5番染色体長腕が欠失し、赤血球輸血依存性の低、中リスクの骨髄異形成症候群(MDS)患者にサリドマイド誘導体レナリドミドを投与すると、QOLスコアが投与12週時点から明らかに改善したことが示された。プラセボ、レナリドミド5mg、レナリドミド10mgを投与した結果、レナリドミド群で有意にヘモグロビンレベルの改善が確認されたMDS-004試験で、患者にQOLに関する質問を行いスコア化した結果明らかとなった。米Celgene社のN.Brandenburg氏が、6月10日から13日までスペイン・バロセロナで開催されている欧州血液学会で発表した。

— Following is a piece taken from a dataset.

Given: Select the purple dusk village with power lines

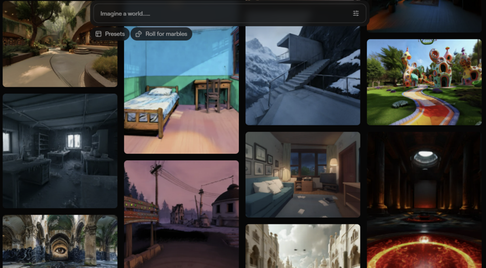Looking at the screenshot, I should (181, 212).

 MDS-004試験では、患者に28日を1サイクルとしてプラセボ(67人)、レナリドミド5mg(69人、連日)、レナリドミド10mg(69人、1日目から21日目)まで投与した。16週で少なくとも赤血球の増加傾向が認められた患者は、最大で52週まで投与された。プラセボかレナリドミド5mgを投与された患者で16週時点で赤血球の効果が見られなかった患者については、レナリドミド5mg投与か10mg投与に切り替えられた。

 スコア化にはFACT-An(Functional Assessment of Cancer Therapy-Anemia)が使用されたが、これは通常のFACTの質問項目に倦怠感などの貧血関連症状を加えたもの。FACT-Anスコアの差は、7ポイント以上差がつくことが臨床的に重要な差と考えられている。

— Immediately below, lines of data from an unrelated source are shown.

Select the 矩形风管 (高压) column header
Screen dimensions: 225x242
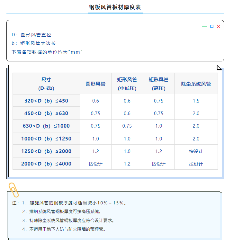158,84
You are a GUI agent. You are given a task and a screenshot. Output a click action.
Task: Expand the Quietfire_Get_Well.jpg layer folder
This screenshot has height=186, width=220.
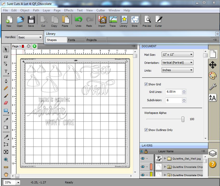click(x=165, y=159)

 FACT-Anの調査は12週目、14週目、36週目、48週目に測定された。12週時点でFACT-Anのデータが得られたのはレナリドミド10mg群が48人、レナリドミド5mg群が46人、プラセボ群が51人だった。

 その結果、12週時点でレナリドミド10mg(5.2ポイント増)とプラセボ群(3.3ポイント減)の間で統計学的に有意な改善が認められた(p=0.030)。レナリドミド5mg群(3.4ポイント増)でも改善傾向が確認された。なお、レナリドミド投与群では、24週、36週、48週でも7ポイントを超える改善が認められた。また、QOLの改善はヘモグロビンレベルの改善と関連していた。30日以内に輸血を受けていない場合、特にレナリドミド10mg投与群でQOLの改善が顕著だった。